What hap­pens when you add a page? Will it add it at the end of the book? At the start? What hap­pens if you call the method twice? Will the pages be in or­der? Will they be in the same sec­tion? Is there a con­cept of a sec­tion?

There are ways to make ex­plicit the im­plicit model be­yond an in­ter­face: the one that I’ve com­monly seen be­ing used is doc­u­men­ta­tion. The book ar­gues for for­mal con­tracts (preconditions, post­con­di­tions, in­vari­ants). The lat­ter is cer­tainly more for­mal, but to use it you need to de­scribe for­mally what is the state be­yond the in­ter­face and how the dif­fer­ent meth­ods af­fect this state. It is a lot of work.

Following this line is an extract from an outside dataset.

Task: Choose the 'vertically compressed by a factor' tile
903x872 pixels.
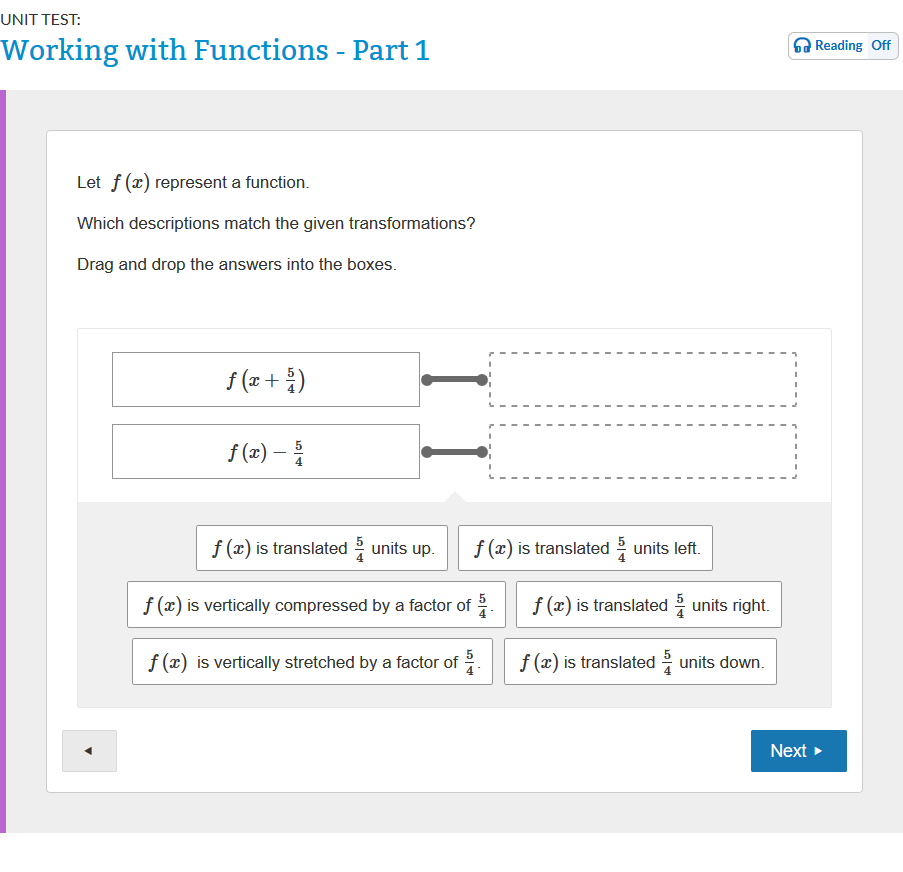Action: (x=316, y=605)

Is it worth the ef­fort? I guess it de­pends on a zil­lion things like: the type of pro­ject, the peo­ple in­volved, I don’t think any­body is ac­tu­ally do­ing it, but it is still a good con­cep­tual frame­work to keep in mind when you de­fine your in­ter­faces: it is not enough to write down the sig­na­ture meth­ods, you have some­how to ex­pose the con­cep­tual frame­work (where some­how means more or less for­mally).